Stored data
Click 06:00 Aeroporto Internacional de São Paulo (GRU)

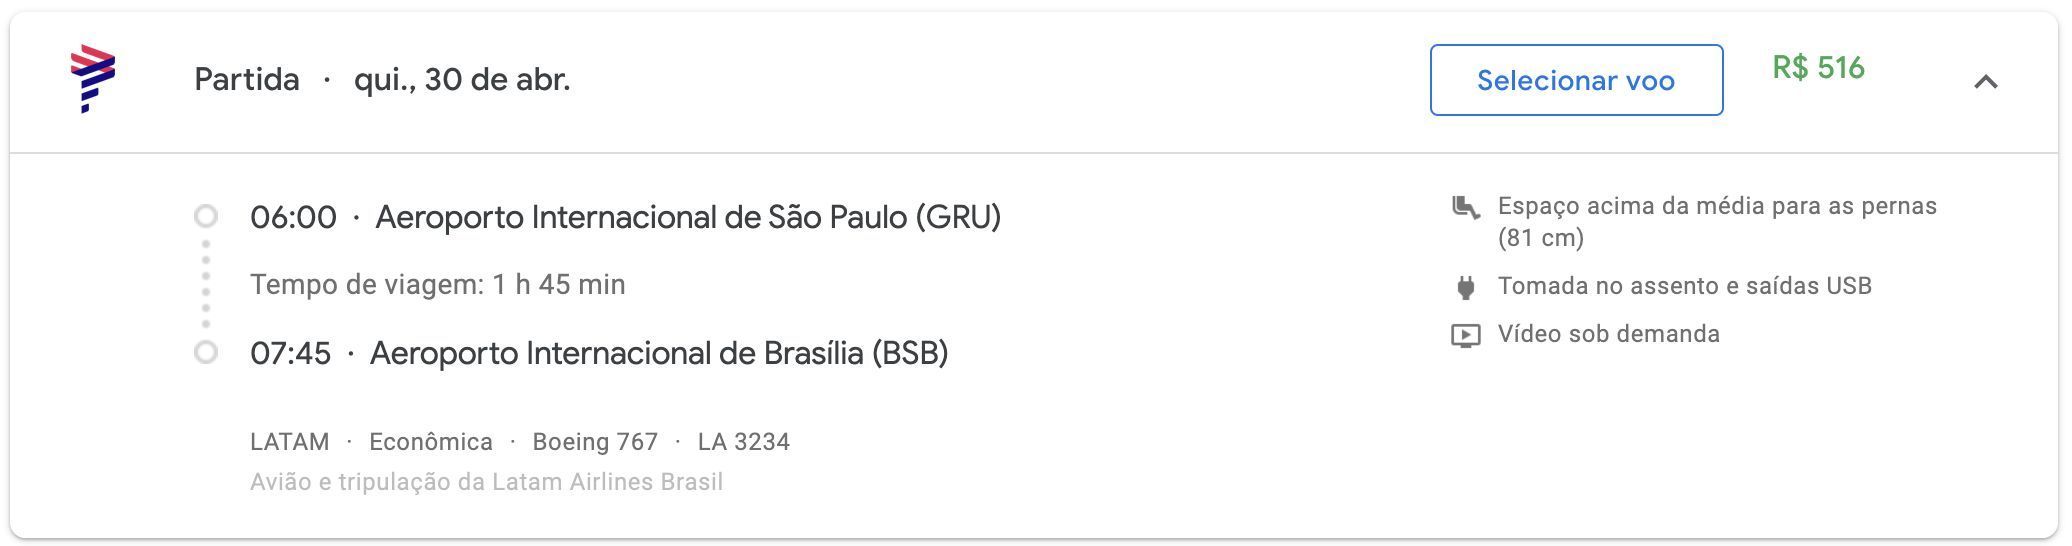[625, 217]
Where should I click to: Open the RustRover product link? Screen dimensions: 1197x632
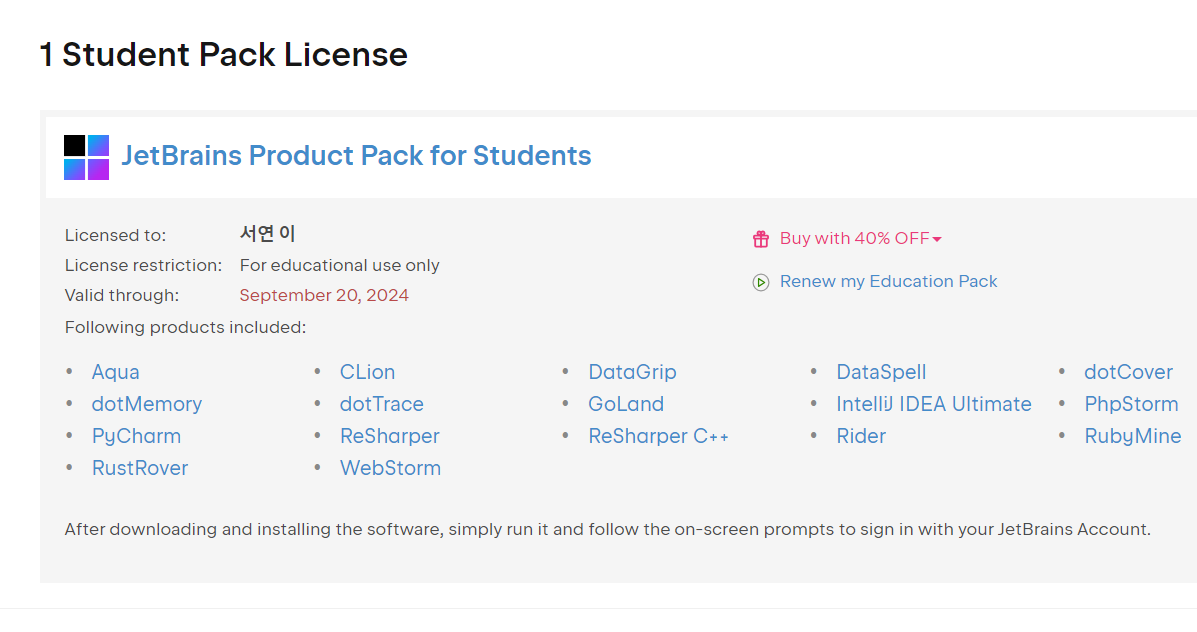(x=139, y=468)
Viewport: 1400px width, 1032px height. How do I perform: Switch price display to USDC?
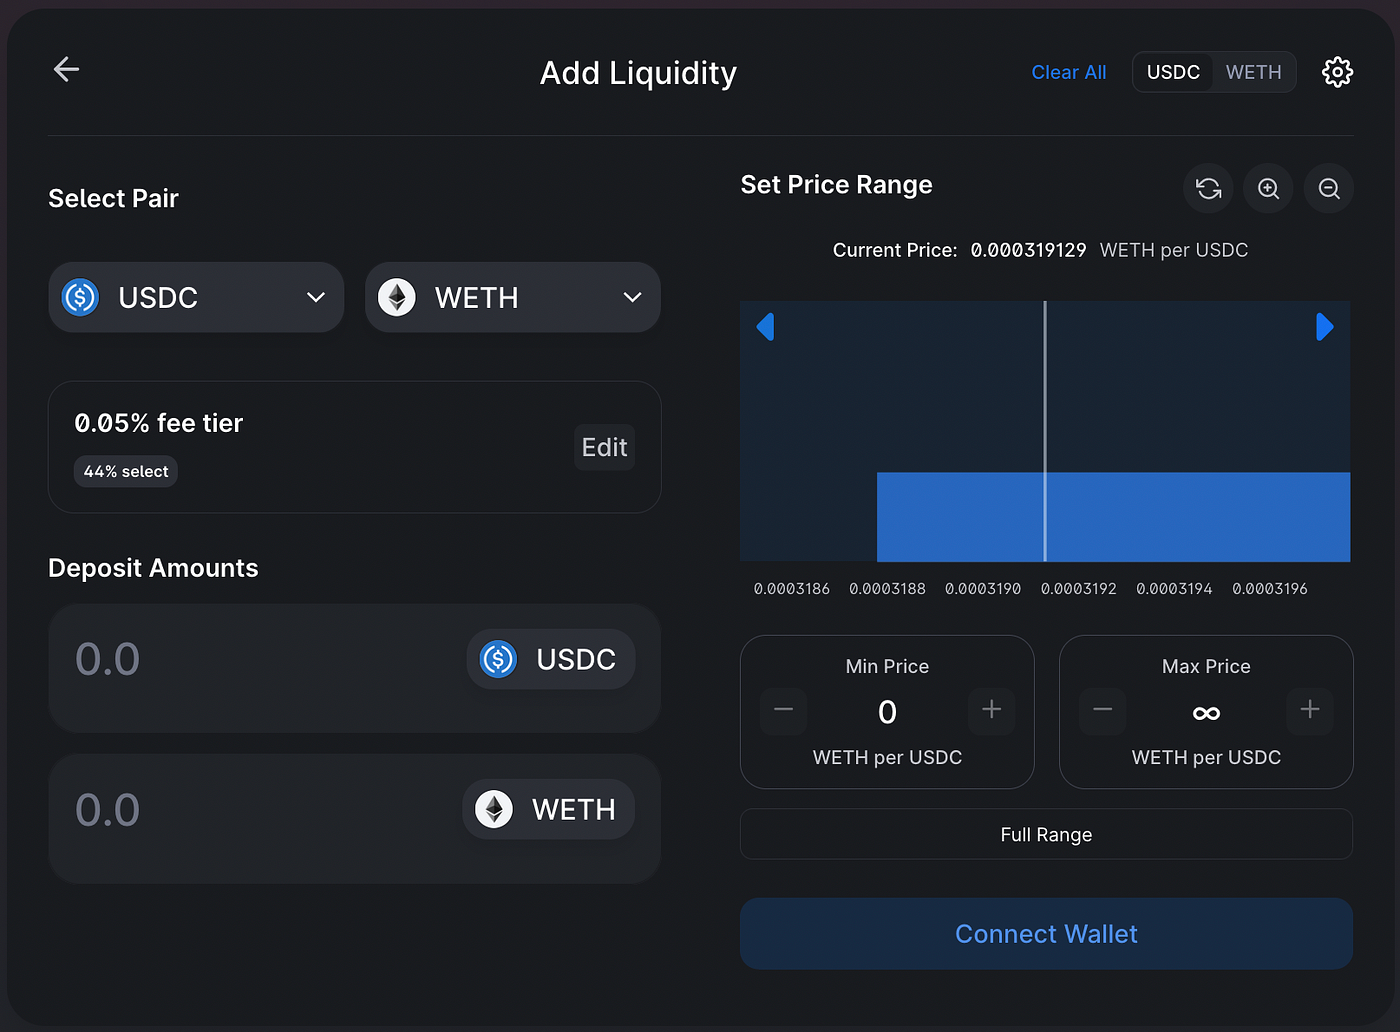1173,72
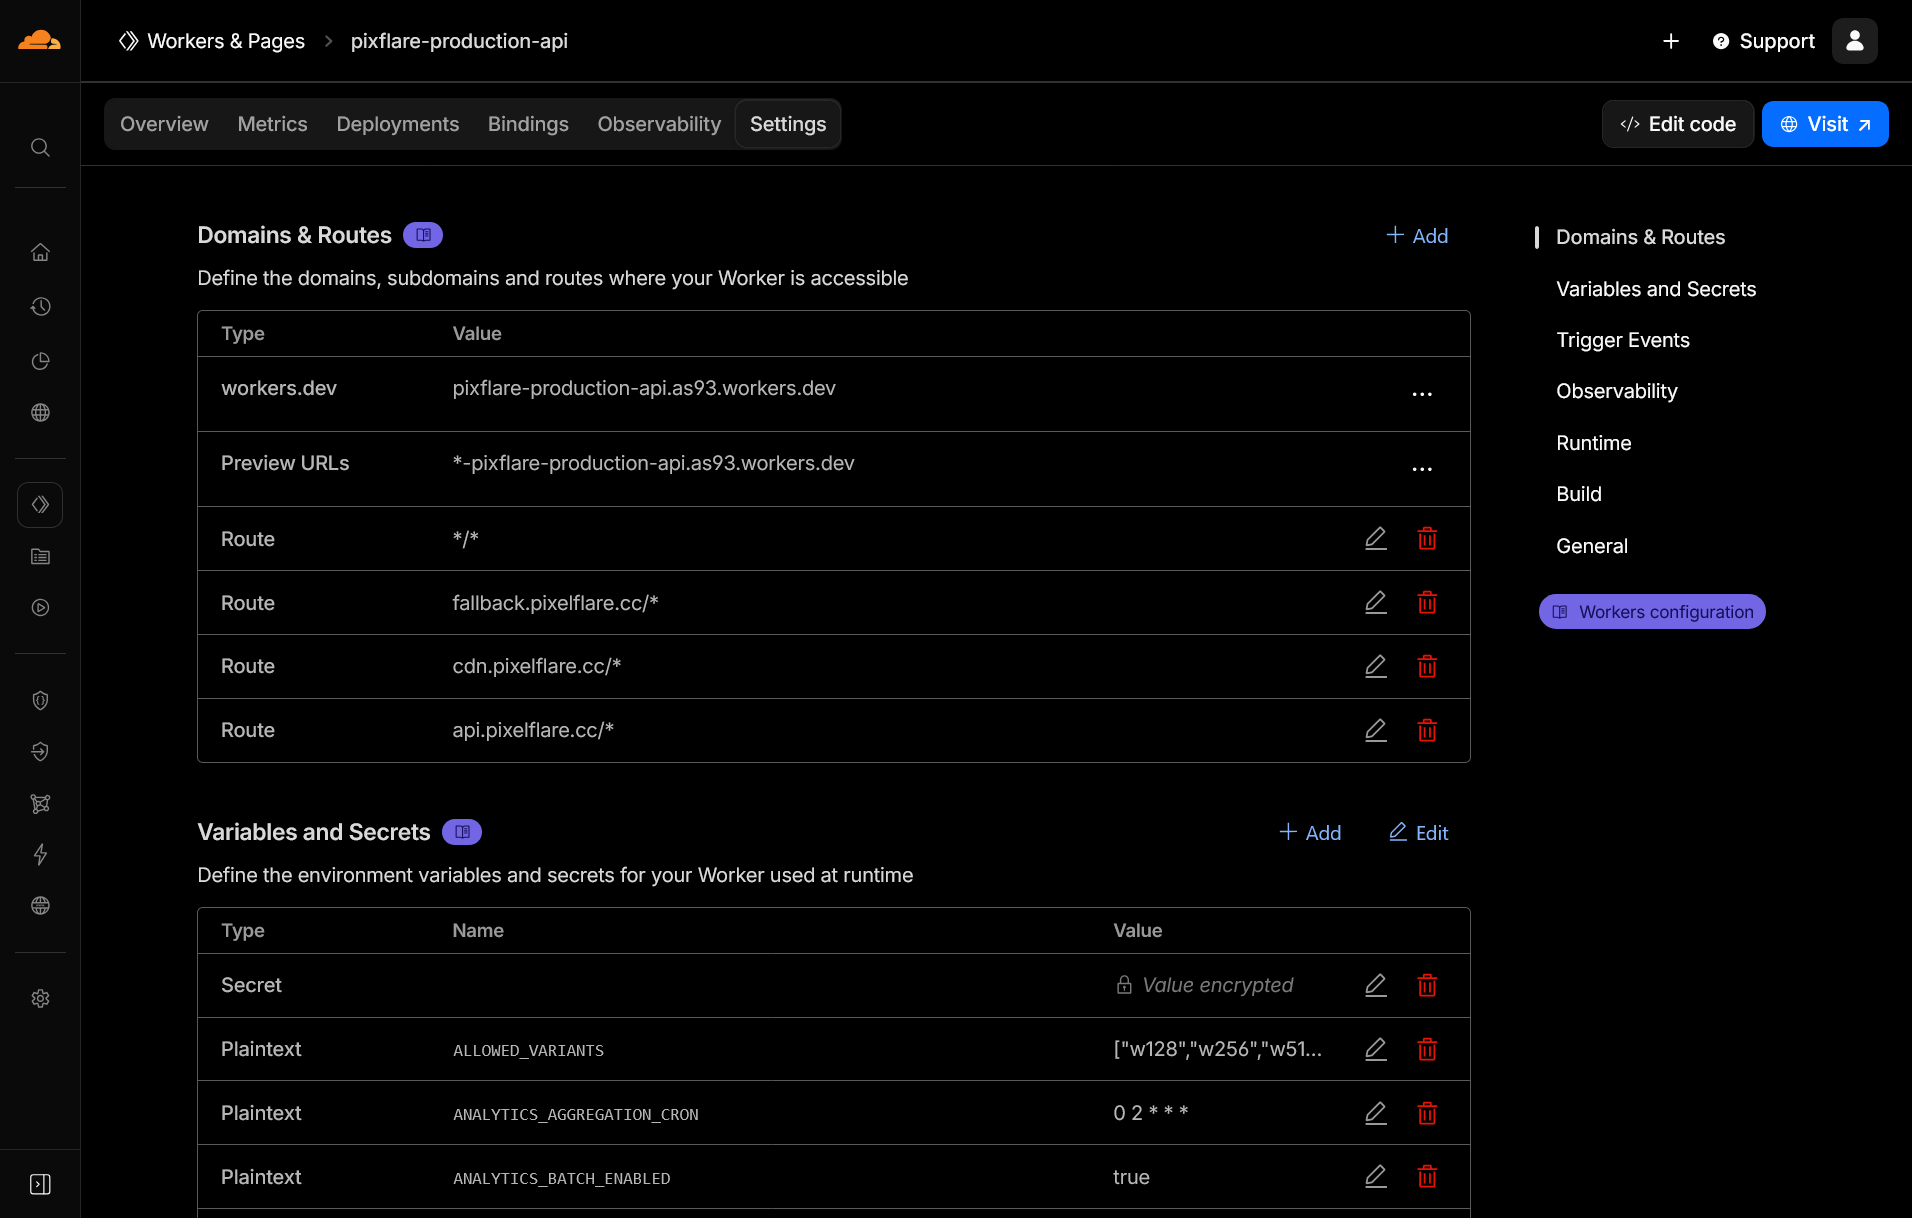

### Directive
Reproduce the lines above verbatim, leaving out the pictures.

### Response to this task
Click 06:00 Aeroporto Internacional de São Paulo (GRU)

[625, 217]
Where should I click to: Open the RustRover product link? Screen dimensions: 1197x632
(x=139, y=468)
Viewport: 1400px width, 1032px height. How do I perform: Switch price display to USDC?
1173,72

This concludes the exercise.